Impressed with the customer service, Dr. Meneghini started thinking about how it could translate to his own industry. He had heard that the Ritz-Carlton holds daily meetings with staff to get everyone on the same page for every guest. "If the patient is the customer, why can't we do the same thing in medicine?" he asked himself.

Now, the team at IU Health Saxony Hospital does something similar: Every Friday morning, the entire perioperative team gathers at the hospital to discuss the next week's upcoming patients and scheduled surgeries. The meeting includes internists, surgeons, anesthesiologists, nurses, the OR team and even device company representatives and the hospital chaplain. They discuss all aspects of patient care, like what implants will be used and any medical conditions the upcoming patients might have.

"Everyone is willing to [come in] on their own time, come in early on a Friday," Dr. Meneghini says. "We are very fortunate to have a group of people who truly go the extra mile to care for patients."

EXERCISE A: In the passage about IU Health Saxony Hospital's Friday meetings, which hotel's daily staff meetings gave Dr. Meneghini the idea?
EXERCISE B: Continue the passage about IU Health Saxony Hospital's Friday meetings, picking up after its final sentence.

(Dataset entries)
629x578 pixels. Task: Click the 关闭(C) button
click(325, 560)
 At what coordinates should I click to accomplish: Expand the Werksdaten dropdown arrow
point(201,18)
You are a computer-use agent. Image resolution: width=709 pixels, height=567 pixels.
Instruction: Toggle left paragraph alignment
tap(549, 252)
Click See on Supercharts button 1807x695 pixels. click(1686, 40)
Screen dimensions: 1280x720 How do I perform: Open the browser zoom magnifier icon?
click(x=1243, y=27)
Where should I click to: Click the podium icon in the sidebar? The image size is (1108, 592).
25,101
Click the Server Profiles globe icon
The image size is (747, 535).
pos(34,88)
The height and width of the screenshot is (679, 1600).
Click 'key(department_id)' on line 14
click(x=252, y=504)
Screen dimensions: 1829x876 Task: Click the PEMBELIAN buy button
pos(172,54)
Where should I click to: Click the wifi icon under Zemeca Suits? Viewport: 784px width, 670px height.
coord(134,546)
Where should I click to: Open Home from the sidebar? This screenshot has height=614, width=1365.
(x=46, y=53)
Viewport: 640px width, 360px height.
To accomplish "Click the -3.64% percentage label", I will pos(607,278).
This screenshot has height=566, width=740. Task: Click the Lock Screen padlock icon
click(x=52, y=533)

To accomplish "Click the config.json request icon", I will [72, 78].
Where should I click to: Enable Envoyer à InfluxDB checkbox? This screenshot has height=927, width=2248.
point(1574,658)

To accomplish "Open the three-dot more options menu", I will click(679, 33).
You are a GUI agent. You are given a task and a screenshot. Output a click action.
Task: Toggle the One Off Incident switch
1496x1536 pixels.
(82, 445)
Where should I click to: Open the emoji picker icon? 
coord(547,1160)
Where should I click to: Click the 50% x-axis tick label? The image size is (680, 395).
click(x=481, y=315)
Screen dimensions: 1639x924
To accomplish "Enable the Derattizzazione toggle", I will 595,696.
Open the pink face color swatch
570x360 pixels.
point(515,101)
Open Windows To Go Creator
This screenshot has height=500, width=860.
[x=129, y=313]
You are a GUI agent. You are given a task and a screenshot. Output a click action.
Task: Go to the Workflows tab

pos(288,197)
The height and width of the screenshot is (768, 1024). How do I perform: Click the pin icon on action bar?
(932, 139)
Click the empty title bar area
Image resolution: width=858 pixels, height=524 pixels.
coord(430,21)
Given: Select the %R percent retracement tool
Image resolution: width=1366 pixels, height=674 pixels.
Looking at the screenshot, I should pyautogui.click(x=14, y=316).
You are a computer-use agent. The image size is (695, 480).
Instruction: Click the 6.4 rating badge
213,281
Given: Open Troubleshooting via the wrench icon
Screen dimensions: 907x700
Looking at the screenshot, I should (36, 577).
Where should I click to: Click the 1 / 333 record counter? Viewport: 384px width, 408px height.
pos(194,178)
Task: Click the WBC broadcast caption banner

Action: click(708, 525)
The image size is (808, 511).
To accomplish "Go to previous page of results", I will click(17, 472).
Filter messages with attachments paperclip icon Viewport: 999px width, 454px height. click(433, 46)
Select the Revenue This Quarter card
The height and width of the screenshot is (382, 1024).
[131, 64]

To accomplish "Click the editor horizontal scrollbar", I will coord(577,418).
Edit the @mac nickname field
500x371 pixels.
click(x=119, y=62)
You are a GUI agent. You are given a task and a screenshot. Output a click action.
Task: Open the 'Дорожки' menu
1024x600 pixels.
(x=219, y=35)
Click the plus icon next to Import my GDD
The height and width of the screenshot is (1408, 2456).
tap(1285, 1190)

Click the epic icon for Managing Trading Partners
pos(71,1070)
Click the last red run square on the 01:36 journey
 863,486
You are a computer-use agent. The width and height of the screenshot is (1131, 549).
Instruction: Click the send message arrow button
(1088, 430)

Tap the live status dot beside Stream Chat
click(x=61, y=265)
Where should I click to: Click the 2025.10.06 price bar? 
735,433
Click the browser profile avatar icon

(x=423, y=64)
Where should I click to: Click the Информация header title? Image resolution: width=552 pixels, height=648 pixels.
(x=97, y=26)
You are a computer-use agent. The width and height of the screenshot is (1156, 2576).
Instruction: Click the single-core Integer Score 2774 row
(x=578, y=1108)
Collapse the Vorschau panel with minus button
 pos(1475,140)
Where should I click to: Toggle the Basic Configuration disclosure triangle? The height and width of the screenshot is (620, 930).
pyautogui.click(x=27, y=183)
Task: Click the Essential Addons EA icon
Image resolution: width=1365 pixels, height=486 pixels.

EXERCISE RESPONSE A: The Ritz-Carlton.

EXERCISE RESPONSE B:
While the care-coordinating meetings have positively affected clinical measures like length of stay and readmission rates, patients have also taken notice. Patient satisfaction has been extremely high for several months now, according to Dr. Meneghini. "It's palpable to the patient. It seems like we have our act together," he says. "People aren't asking them the same questions over and over and aren't surprised by an unusual case" since everything has been worked out prior to the surgery.

It's possible elsewhere
IU Health Saxony Hospital's perioperative team has held these meetings since the hospital opened its doors about two and a half years ago. "That's one of the things that facilitated the program the most…there were no preexisting culture or patterns to change," says Dr. Meneghini.

However, for established hospitals considering a similar hospitality-inspired program, a strong surgeon leader is critical. "If you don't have a surgeon leader to drive [the effort], it's not going to go anywhere," he says.

Support from the executive level is also paramount. To gain executive-level buy in, Dr. Meneghini recommends highlighting the cost savings this pre-surgery approach can generate. The meetings can lead to reduced medical errors and shorter hospital stays, both of which impact a hospital's bottom line. He recommends educating the executives on the financial benefits when first presenting the program.

The fact that all of the positive impacts on care coordination, healthcare costs, outcomes and patient satisfaction at IU Health Saxony Hospital stem from one excellent experience at a hotel goes to show that healthcare leaders can learn lessons anywhere. "Maybe the Ritz-Carlton deserves part of the credit for their influence on our program," Dr. Meneghini quips.